Whew! Strap in, everyone, this is going to be a loooong ride. I certainly have a lot to say about this book!
Wow. Okay so if you saw my goodreads review (found here but it doesn’t actually say much about the book, just the rating) you know that I really did not like this book very much. When I say, “not very much” I mean not at all. It wasn’t the actual plot, though there were definitely many plot holes, but the little things. I’ve been observing more in my readings these days and this book….no thank you. Let’s get to it.
Please note: this will be a spoiler-filled review because there’s too much to talk about for it not to be. Do not read this review if you do not want this book spoiled (though I suggest if you’re looking to read this book at least give the review a try so you can know what you’re getting into).

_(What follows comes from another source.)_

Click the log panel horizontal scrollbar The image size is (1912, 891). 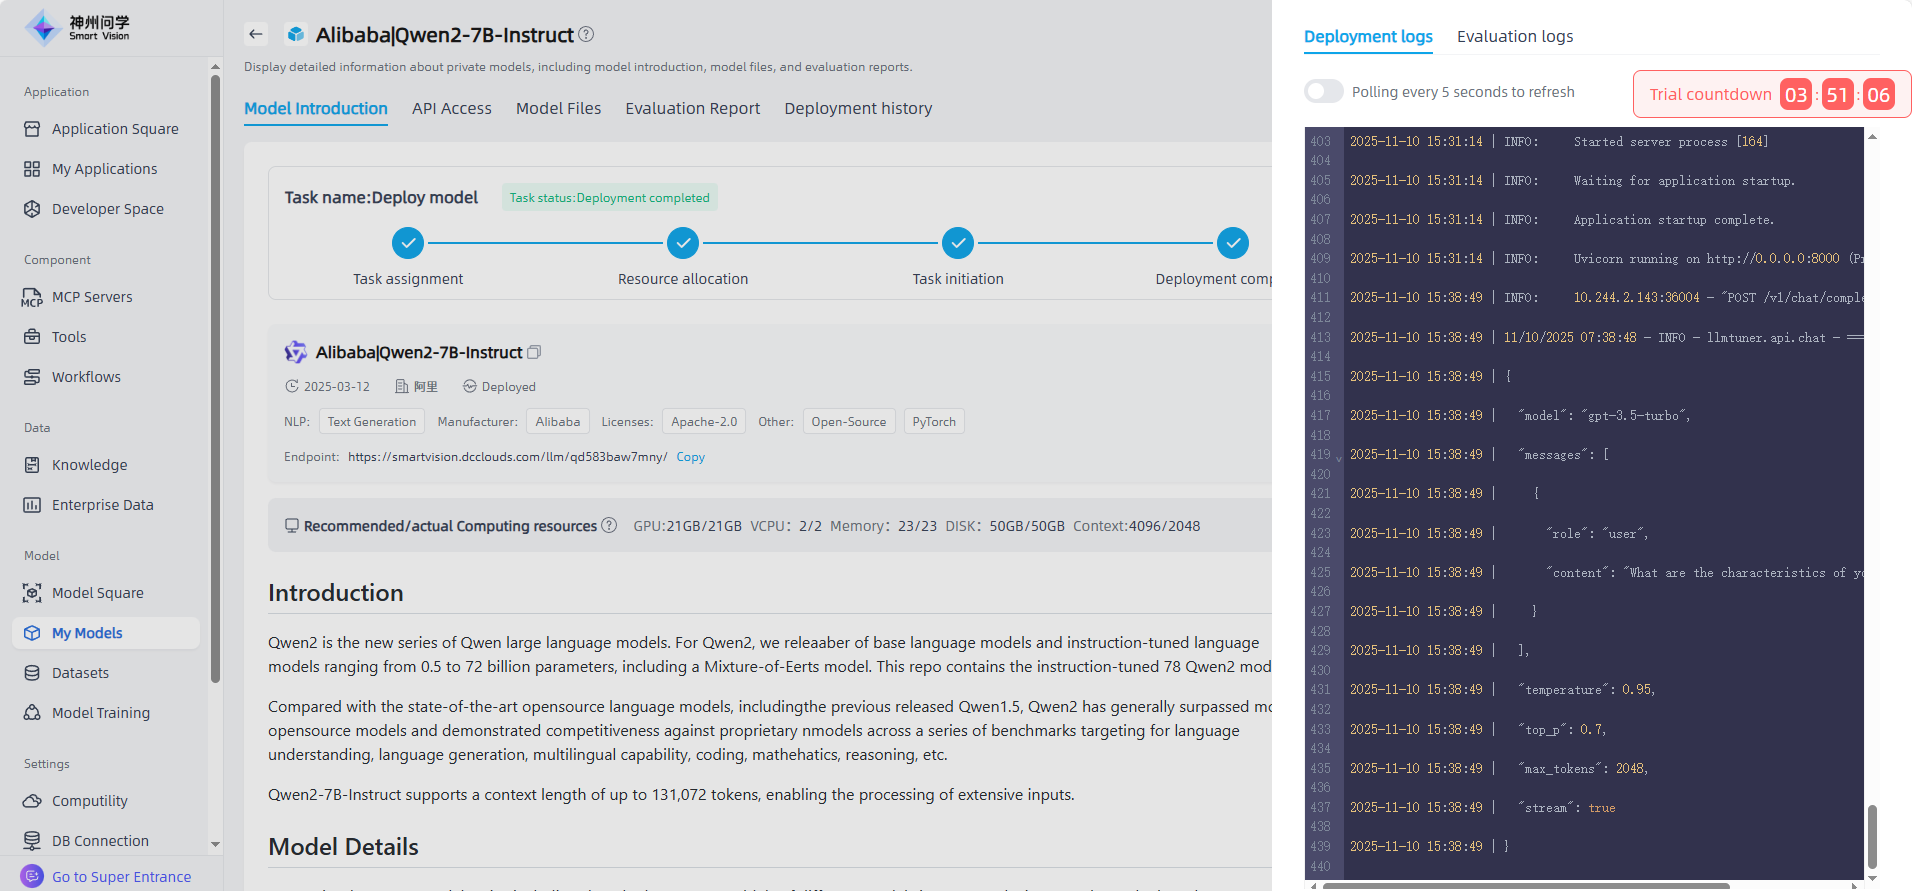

Oh yeah also I’ll write a short synopsis I guess because why not:
The State is the only remnant of a world destroyed by human greed, a safe place with every need met. Asa has spent his life in one of the State’s farming communities. When he turns 21, officially becoming an adult, Asa decides to leave his small town and go to Horizon, a large city. When he arrives, he meets the ‘girl of his dreams’ [I got that from the goodreads description, not my own], Eve. However, an unexpected tragedy forces Asa and Eve to embark on a journey farther from the watchful eye of the state than they’ve ever gone before. Meanwhile Gabriel, one of the State’s Contract Enforcers is determined to track them down and deliver the State’s justice.
On the plot:
Wow I’ve already reached my first lie of the review. Okay so yes this is a lie because this book has what one might call ‘adventure’. But literally every single scene in the middle could be taken out. In fact, I could turn this book into a short story, right here: “Asa turned 21 and wanted to go to the big city since he was bored of his little town. Six days later, Asa returned to his little town with a pretty lady (more on this later), realizing that the big city was not where he wanted to live. The end.” You know how in books even if it starts and ends in the same place, the characters usually learn something, take something away from their adventure? Yeah, nothing like that happens even though there was a whole lot to be taken away from it. Hey Asa, guess what? The society you’ve lived in your whole life was actually created by some not great people. Also didn’t you see, there’s the excellent community outside of that society that will give you a good life! But nope, we gotta go back into the society.
Was there a climax?
This book was extremely anticlimactic. For a good part of the book the entire goal was to find this person who could clear their records since there was an incident where it looked like Asa pushed someone out the window (but the person actually committed suicide). They find the dude and talk to him for about thirty minutes before leaving again (he does clear their records though). Then Gabriel tries to shoot them. And he gets shot and fell in the river so okay he’s dead whatever let’s all go back to our peaceful lives.
The backstories did not add anything to the plot.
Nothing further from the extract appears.